第二步并且是最重要的步骤为给病人通过鼻导管或面罩(常压氧疗)吸入高浓度氧。将CO排出血液的最快途径为采用高压氧舱治疗。凡是疑为CO中毒的病人均应尽快进行高压氧舱治疗,最好在中毒后6h内进行。对于有昏迷、心血管疾患或心脏缺血和持续的精神和(或)神经疾患的CO中毒病人,应定期进行高压氧治疗。高压氧治疗可缩短康复时间和减少迟发性脑病的发生。CO中毒迟发脑病,病程在半年内者应用高压氧治疗可能有效,一年内亦应积极争取。最近一研究表明:高压氧治疗对于妊娠妇女是安全的。

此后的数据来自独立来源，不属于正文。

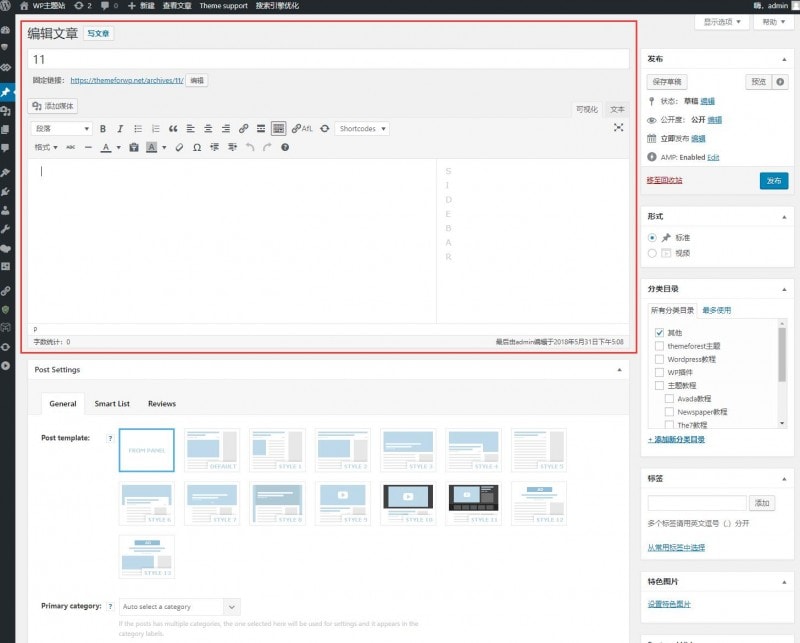
Task: Insert a blockquote using the quote icon
Action: coord(173,129)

除上述措施外,应采取其他支持疗法,包括:①使用能量合剂。②大量使用维生素C:每次1~2g加入液体静滴,1~2次/d。③皮质激素类药物可减轻组织反应,与甘露醇合用对脑水肿的防治有效。一般首选地塞米松,10mg静注,2~3次/d。④右旋糖酐40(低分子右旋糖酐):尤其在有低血压或休克时可选用。该药不仅对于急性CO中毒有作用,而且对于迟发脑病亦有作用。⑤如患者有高热、抽搐、重度脑水肿和中枢性呼吸衰竭,可考虑进行冬眠疗法。⑥抗感染:如确实存在感染,可进行抗菌治疗。但应注意:体温稍高,外周血白细胞和中性粒细胞略高,可能系机体的应激反应,不必进行抗菌治疗。⑦纠正酸碱与电解质紊乱:根据动脉血气和同步电解质结果进行判定并采取相应措施。应注意纠正轻度酸中毒不必“积极”,以免造成碱中毒加重组织缺氧。⑧对于昏迷病人,可应用脑蛋白水解物(脑活素)、胞磷胆碱(胞二磷胆碱)进行治疗。氨乙异硫脲(乙胺硫脲)、甲氯芬酯(氯酯醒)等药往往收效不大,甚至引起病人抽搐,慎用。⑨换血和低温灌注可作为治疗CO中毒病人的辅助措施。应注意该疗法的利弊。⑩其他对症疗法。
(二)预后
轻度、中度中毒者积极治疗后,神经症状恢复良好;严重中毒患者预后与中毒环境、CO浓度、暴露时间和中毒后治疗是否及时有关。